ヤエザクラの花▲ふんわりとボリューム感のあるヤエザクラの花(写真提供:北海道庁総務部総務課)


池とエゾヤマザクラ▲池の水面に映るエゾヤマザクラ(写真提供:北海道庁総務部総務課)

 
正面玄関前の花壇▲5月中旬から下旬にチューリップ、ライラック、ツツジの花が一斉に咲く。花壇の花は6月下旬から10月頃まで見られる

 

初夏に積るふわふわの雪の正体

新緑の季節、6月に入ると、池には睡蓮の花が鮮やかに咲き、札幌でもっとも気持ちの良い時期を迎えます。
6月中旬から7月にかけて、札幌の街なかに、白い綿毛がフワフワと飛んでいるのをご存知でしょうか。
こちらはポプラの綿毛で札幌の初夏の風物詩として知られています。ポプラの種は綿毛に包まれて風に乗って飛んでいくようで、6月の赤れんが庁舎の前庭には、地面がびっしりと白い綿毛に覆われます。


ポプラの綿毛▲ポプラの綿毛のじゅうたんは、南側の池の奥でよく見られる


池に咲くハスの花▲鮮やかなピンク色の睡蓮の花。6月から8月の2ヶ月間が見ごろ

 

北の池と南の池

通路の左右に広がる「南の池」と「北の池」。マガモの親子やオシドリが見られ、のんびりとした雰囲気が魅力です。
池はもともと豊平川の伏流水(メム)が水源で、札幌農学校の教授をしていた新渡戸稲造が、明治24年の冬にスケートを教えたという話も残っているそうです。
明治43年の火災後には、防火用水としての役割を担っていたことでも知られています。


カモの親子▲毎年見られるマガモの親子。ふわふわの産毛がかわいい


オシドリ▲赤れんが庁舎が映る水面の上を泳ぐオシドリ

 

開拓使時代の果樹園が前身

約2万㎡の敷地に、112種1,300本ほどの樹木が植えられている前庭。その歴史は、明治初めの開拓使が設置されたころまでさかのぼります。
明治6年に、開拓使札幌本庁舎(北海道庁ができる以前の開拓使時代の庁舎)ができ、前庭では外国から取り寄せたという梨、桃、リンゴ、ブドウなどの試験栽培がおこなわれていました。

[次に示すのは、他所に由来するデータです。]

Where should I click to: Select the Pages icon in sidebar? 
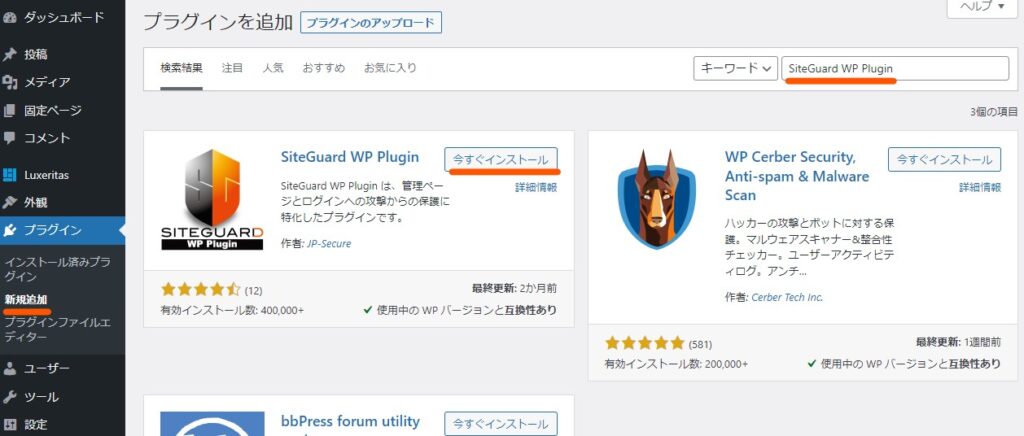click(x=9, y=110)
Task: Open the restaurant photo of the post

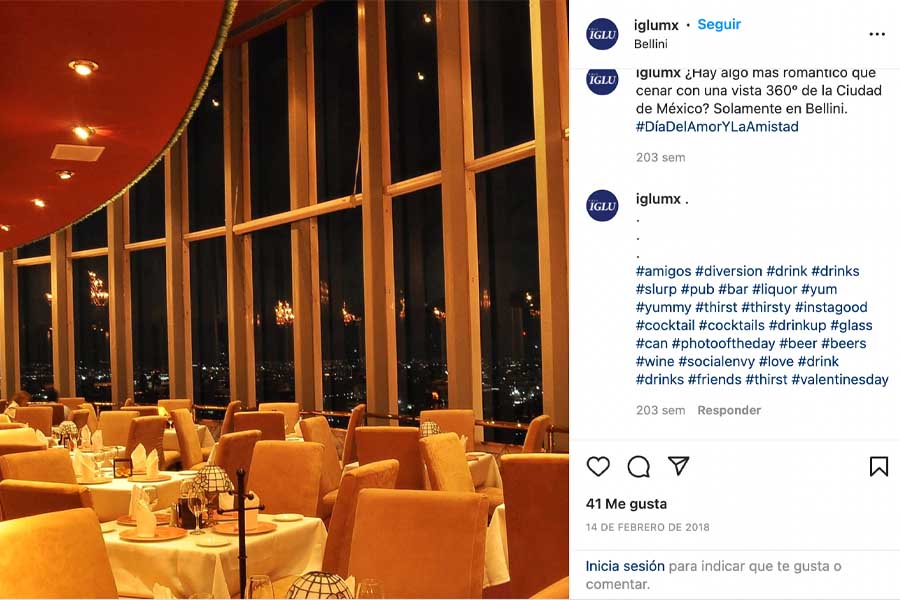Action: coord(284,300)
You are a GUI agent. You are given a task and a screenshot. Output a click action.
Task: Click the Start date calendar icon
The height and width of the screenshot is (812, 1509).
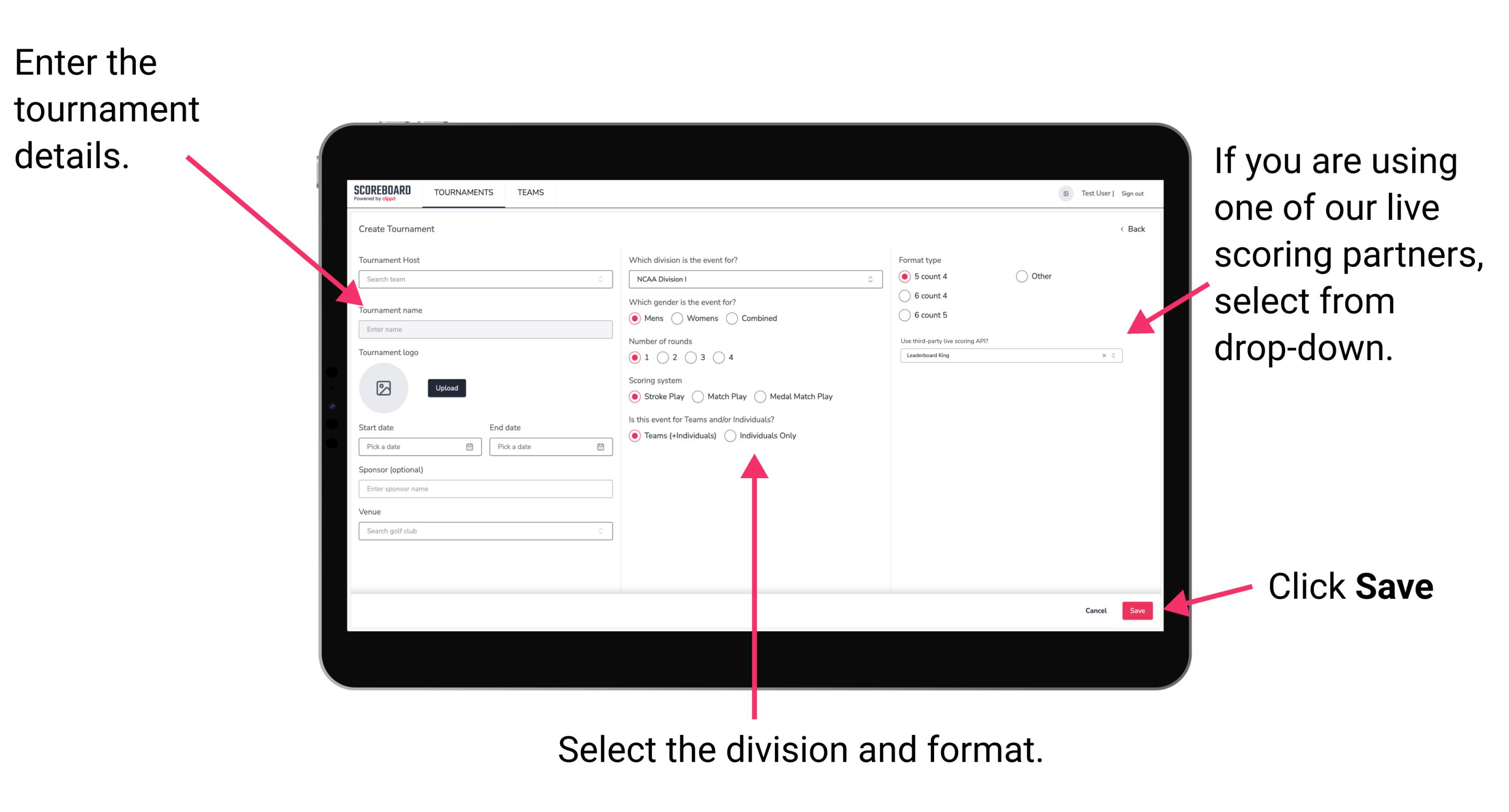(x=471, y=447)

明治21年に北海道庁官制となり「赤れんが庁舎」が完成すると試験栽培の果樹は移され、今の庭の原型となる樹木が植えられたそうです。試験林や見本林として植えられたものもあるようですが、130年の時の流れの中で風化が進んだり、自然発生的に木が育ったリ、記念植樹をした木が入り交じるなどして現在の庭を形成しています。

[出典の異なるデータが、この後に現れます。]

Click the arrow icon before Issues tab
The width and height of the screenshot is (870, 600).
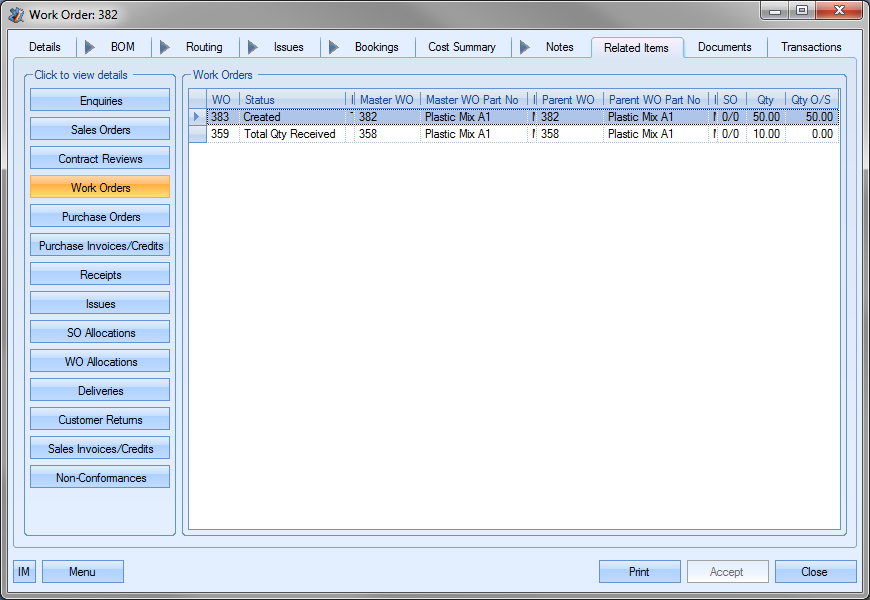pos(253,47)
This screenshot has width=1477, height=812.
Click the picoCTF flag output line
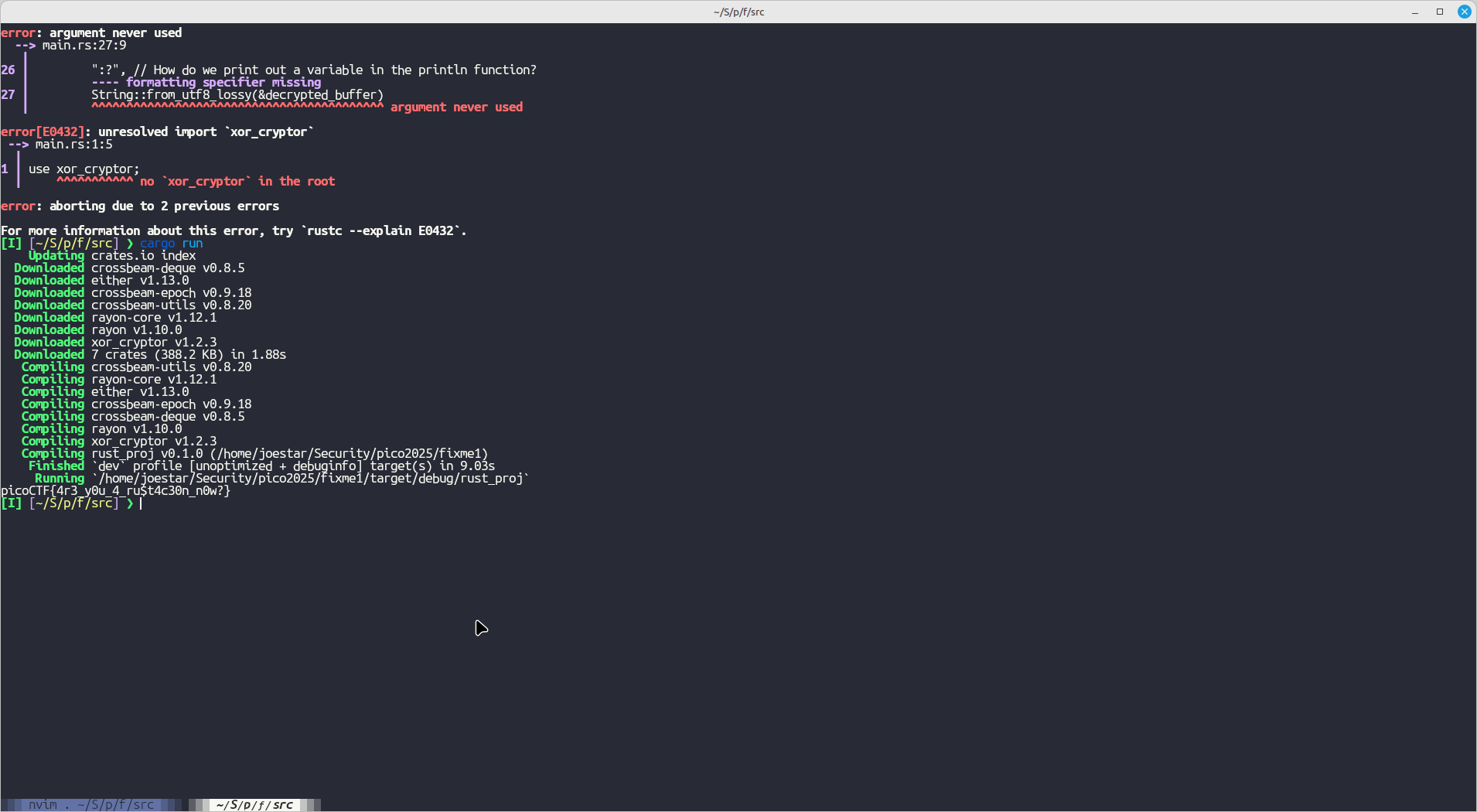pyautogui.click(x=116, y=491)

ちなみに、1,300本の樹の中で、幹が一番太いのは、北側にあるポプラの木で、幹の大きさは134㎝ほどあるそうです。樹高は約30mほど。庭の中でも、ひと際大きな存在感を放っています。


水面に映る赤レれんが庁舎▲紅葉時期は情緒的な異国の雰囲気が一層強まる

 

一年を通じて行われる庭の手入れ

明治時代に植えられた樹木などで形成されている赤れんが庁舎の前庭。
平日の日中に訪れると、庭の手入れをしている人々に出会うことがあります。のんびりと穏やかな時間を過ごすことができるのもこの方たちのおかげです。
芝刈り、花壇の手入れ、池の睡蓮の間引きなどの作業を担当しています。

紅葉時期は週に一度は落ち葉を回収。10月下旬から12月上旬の間だけで約8トンもの落葉を回収しているそうです。落ち葉が自然の土に還るのに10年ほどかかるため、きれいな庭を保つためには、膨大な落葉を回収する必要があるのだとか。
紅葉の時期が終わる11月には、ツツジなどの低木の雪囲い、来春に咲くチューリップの球根を花壇に植えて、冬を迎える準備が整います。

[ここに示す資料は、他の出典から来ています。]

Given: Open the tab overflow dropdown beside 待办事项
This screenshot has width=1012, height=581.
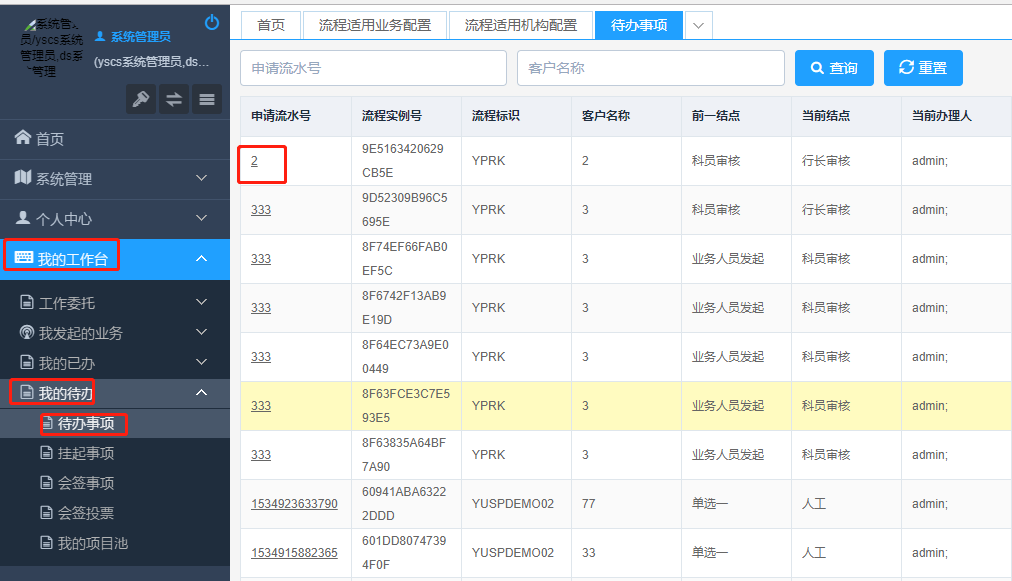Looking at the screenshot, I should (x=697, y=25).
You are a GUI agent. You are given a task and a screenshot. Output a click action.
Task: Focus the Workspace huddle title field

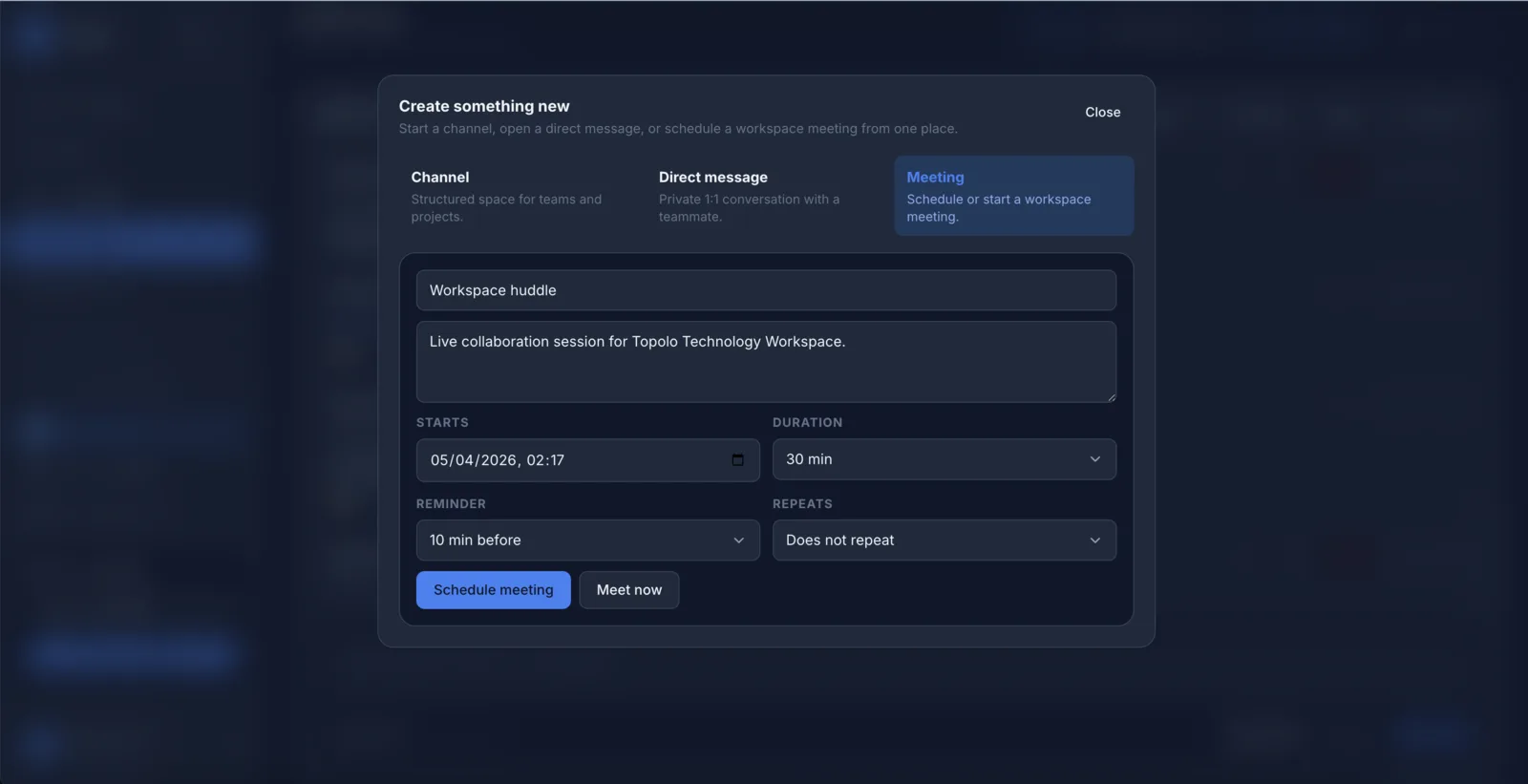pyautogui.click(x=765, y=290)
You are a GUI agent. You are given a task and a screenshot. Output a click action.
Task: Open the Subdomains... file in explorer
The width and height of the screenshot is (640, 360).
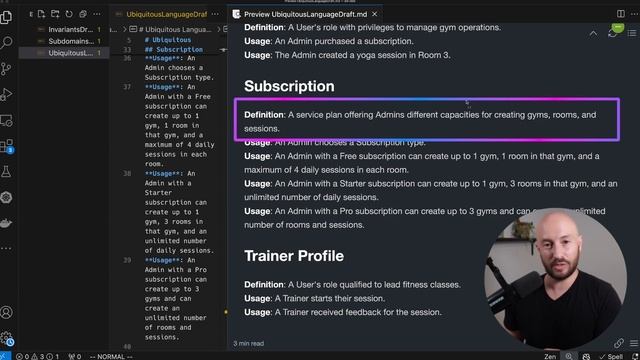[x=71, y=41]
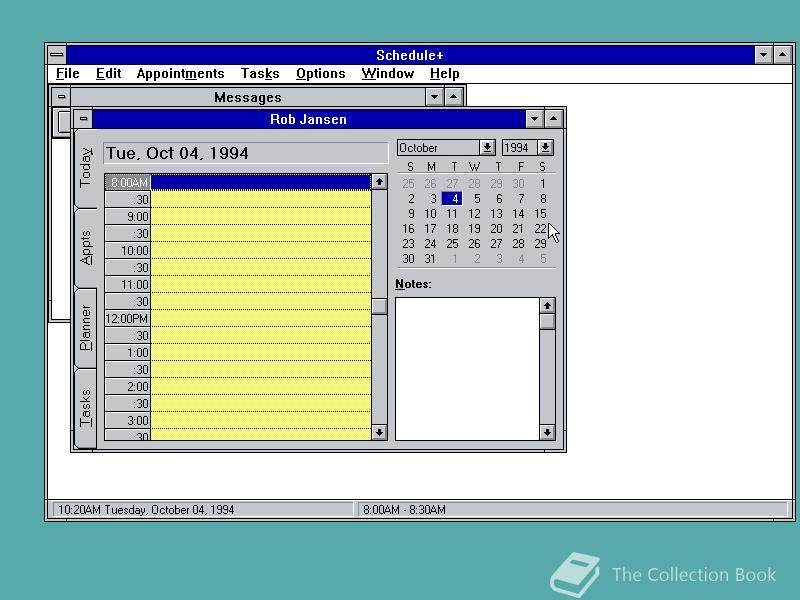Open the Schedule+ main control-menu box

coord(57,55)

雪囲い▲4月上旬の取材時には雪囲いの撤去作業を行っていた

 

札幌の甘い空気が感じられる場所

赤レンガ庁舎の前庭は札幌の自然が凝縮したような小さな森。一歩足を踏み入れるだけで、おだやかな気持ちにさせてくれます。
桜の季節が終わると、その後は生命力がいっせいにあふれ出すかのように新緑が芽吹き、いろいろな花が咲いて街なかは甘い香りに包まれます。札幌を訪れた際には、ちょっとひと息ついて前庭の甘い空気を思いっきり味わってみてくださいね。